Op-Ed: Why AI is causing security challenges for software developers
When released to the world in late 2022, the artificial intelligence tool ChatGPT attracted instant attention.
The tool’s ability to respond to almost any question with high-quality responses made it popular with everyone, from researchers and business leaders to teachers and students.
ChatGPT also quickly became a focus of attention for software developers as it is able to produce workable code based on a simple prompt. It’s since become clear that the tool has the potential to reshape the entire software development process.
Recognising that the popularity of AI tooling – along with its potential benefits – won’t go away anytime soon, it is imperative that we consider the underlying security implications of utilising the technology in development workflows. Unfortunately, many security processes are frequently overlooked, resulting in poor quality output and – potentially – vulnerabilities that carry varying degrees of business risk and growth of the attack surface.
There have been a number of recent developments that raised significant concerns about the ramifications of such bugs when they are not caught and addressed early on. These include:
- OpenAI, the AI lab that created ChatGPT, disclosed in March that it took ChatGPT offline due to a bug in an open-source library that potentially exposed payment-related information of the chatbot’s subscribers. This information included names, email addresses, and partial credit card numbers with expiration dates. OpenAI has since patched the bug.
- Stanford University found that a mere 3 per cent of research participants who had access to an AI assistant tool (such as GitHub Copilot) wrote secure code. The resulting paper also revealed that those with this access are more likely to believe they wrote secure code than those without it.
- A Université du Québec team asked ChatGPT to generate 21 programs using a variety of languages. The team discovered that only five of the 21 were initially secure. Although ChatGPT was aware of its vulnerability issues, it would not reveal them unless the team specifically asked whether the code was secure.

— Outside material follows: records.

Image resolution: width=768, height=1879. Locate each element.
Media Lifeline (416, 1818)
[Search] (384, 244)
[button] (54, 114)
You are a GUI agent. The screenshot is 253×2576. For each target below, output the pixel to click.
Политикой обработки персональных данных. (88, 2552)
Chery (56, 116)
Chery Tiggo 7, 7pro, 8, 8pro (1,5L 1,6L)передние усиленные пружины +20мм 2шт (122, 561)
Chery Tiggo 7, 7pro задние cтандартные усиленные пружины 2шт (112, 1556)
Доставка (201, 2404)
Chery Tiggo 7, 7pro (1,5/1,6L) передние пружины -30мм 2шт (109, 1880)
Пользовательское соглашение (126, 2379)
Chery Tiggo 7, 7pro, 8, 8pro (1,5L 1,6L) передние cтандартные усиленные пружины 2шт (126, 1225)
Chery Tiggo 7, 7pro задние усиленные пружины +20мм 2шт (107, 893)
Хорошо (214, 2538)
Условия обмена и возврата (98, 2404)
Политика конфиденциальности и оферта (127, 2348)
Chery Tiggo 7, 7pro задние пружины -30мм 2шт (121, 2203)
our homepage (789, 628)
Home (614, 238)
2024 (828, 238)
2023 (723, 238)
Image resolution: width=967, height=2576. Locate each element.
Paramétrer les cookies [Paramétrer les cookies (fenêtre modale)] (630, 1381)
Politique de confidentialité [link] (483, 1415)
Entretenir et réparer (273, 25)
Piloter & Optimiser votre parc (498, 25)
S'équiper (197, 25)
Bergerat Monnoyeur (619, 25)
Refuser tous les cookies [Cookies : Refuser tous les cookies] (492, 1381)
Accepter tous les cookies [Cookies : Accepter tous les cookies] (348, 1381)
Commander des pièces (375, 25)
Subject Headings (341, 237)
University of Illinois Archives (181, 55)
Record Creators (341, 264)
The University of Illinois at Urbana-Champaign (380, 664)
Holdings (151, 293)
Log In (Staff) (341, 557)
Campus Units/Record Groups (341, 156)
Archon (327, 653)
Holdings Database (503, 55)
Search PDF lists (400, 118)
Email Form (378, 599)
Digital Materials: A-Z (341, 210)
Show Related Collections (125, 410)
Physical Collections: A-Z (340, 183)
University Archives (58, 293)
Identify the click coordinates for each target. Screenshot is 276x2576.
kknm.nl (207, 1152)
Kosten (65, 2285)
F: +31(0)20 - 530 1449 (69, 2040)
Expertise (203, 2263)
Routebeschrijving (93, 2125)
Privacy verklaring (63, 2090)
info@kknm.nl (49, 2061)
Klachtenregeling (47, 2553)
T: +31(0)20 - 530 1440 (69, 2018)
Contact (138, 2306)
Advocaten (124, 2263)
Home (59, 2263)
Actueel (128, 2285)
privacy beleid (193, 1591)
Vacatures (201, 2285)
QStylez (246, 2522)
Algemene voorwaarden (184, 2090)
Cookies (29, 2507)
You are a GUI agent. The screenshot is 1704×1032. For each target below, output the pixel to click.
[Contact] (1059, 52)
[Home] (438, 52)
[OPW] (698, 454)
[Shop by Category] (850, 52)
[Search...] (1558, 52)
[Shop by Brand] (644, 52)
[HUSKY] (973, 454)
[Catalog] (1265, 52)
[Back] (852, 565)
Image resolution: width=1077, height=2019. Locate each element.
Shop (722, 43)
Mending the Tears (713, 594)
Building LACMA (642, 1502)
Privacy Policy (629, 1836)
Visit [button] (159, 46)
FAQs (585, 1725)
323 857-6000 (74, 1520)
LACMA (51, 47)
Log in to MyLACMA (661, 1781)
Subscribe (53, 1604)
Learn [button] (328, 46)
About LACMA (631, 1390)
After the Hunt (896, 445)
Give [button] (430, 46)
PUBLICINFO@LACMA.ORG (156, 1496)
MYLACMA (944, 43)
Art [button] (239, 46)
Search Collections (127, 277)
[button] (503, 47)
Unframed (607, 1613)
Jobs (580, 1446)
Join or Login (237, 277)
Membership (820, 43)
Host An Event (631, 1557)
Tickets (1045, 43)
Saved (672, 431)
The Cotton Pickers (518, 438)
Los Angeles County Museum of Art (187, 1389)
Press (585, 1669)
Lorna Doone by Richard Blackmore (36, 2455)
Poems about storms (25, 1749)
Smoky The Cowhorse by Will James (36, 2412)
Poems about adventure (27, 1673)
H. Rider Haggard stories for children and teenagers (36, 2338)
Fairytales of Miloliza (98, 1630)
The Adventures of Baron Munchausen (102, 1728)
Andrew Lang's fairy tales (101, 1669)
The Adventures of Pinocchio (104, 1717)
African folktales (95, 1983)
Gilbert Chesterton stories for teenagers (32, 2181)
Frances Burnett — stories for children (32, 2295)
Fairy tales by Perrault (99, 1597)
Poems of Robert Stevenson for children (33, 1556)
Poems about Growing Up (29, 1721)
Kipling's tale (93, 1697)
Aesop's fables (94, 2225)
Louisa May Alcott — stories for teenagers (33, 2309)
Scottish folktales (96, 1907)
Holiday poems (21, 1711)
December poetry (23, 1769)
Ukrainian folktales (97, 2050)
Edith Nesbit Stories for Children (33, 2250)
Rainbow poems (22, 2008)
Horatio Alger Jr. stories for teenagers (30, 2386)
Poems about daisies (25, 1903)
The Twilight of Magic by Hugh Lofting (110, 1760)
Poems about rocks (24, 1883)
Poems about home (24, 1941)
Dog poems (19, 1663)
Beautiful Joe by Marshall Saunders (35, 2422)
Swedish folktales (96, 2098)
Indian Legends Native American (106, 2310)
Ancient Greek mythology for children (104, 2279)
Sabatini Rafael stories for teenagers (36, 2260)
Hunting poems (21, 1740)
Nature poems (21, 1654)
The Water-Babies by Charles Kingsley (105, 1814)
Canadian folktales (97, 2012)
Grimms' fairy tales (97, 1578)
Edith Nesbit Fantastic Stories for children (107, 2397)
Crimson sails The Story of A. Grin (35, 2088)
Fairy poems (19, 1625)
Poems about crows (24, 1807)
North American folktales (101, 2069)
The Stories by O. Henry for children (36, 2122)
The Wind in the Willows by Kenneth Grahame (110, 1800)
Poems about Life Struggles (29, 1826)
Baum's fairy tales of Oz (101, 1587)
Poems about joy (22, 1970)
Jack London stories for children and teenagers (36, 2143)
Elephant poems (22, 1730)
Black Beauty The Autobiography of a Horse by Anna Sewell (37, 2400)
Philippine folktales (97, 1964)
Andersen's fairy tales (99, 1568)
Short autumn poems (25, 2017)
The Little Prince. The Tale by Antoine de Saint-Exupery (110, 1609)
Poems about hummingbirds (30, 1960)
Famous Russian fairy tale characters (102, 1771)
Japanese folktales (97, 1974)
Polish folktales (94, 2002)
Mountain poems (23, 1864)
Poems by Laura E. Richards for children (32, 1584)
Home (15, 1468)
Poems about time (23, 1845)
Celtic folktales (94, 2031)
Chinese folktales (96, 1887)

For all its marvel and mystery, AI technology suffers from the same common pitfalls mere human mortals face when navigating and writing code. This is hardly surprising given the reliance on human-created training data, but crucial to remember before making assumptions that generative AI content is inherently accurate.
Because the ensuing, inevitable threats will likely forever permeate the future even as the technology improves, developers must hone their security skills and raise the bar for code quality.
There are three approaches to enabling best practices for a more secure developer-AI partnership. They are:
- Incorporate protection from the start
Recent research has found that just 14 per cent of developers are focused on security. Ensuring code quality, reducing technical debt, improving application performance, and solving real-world problems ranked higher in prioritisation.
This mindset needs to change. Whether human or machine, poor coding patterns too often remain the go-to choice. It takes a security-aware team to enable safer coding patterns by asking the right questions and delivering the right prompt engineering.
- Understand the technology
If an organisation is looking to increase the integration of AI into the developer experience, it must become extremely familiar with the team’s tools. From the perspective of secure coding, AI is “human” to a fault. We should prepare to identify problems based on the results that the tools generate.
Developers need to be thought of as integral to the security strategy of the business and upskill accordingly. Any learning solutions have to be comprehensive, with the agility to match an ever-evolving threat landscape if we are to see a meaningful uptick in found and fixed vulnerabilities before code is set free into the wild.
- Set standards
It is important to advocate for establishing industry-determined standards so developers can map onto them when integrating AI into their day-to-day duties. In addition, industry leaders could create a council to advocate for the adoption of these standards.
There have previously been similar security initiatives for open-source software with the OpenSSF project, not to mention the Secure-by-Design Guidelines from CISA, which will surely put software vendors on notice to raise the security standards of their code. With such a rapid uptake of AI tooling in software development, specific guardrails and standards must be fast-tracked.
There may eventually come a day when teams will think of the safe leveraging of AI for code development as a given, and something that comes as second nature to them.
Until then, however, we would be well-advised to take a more proactively vigilant stance in changing developer mindsets and organisational security cultures, increasing understanding of these tools and establishing universal standards in using them.
Pieter Danhieux is co-founder and CEO of Secure Code Warrior.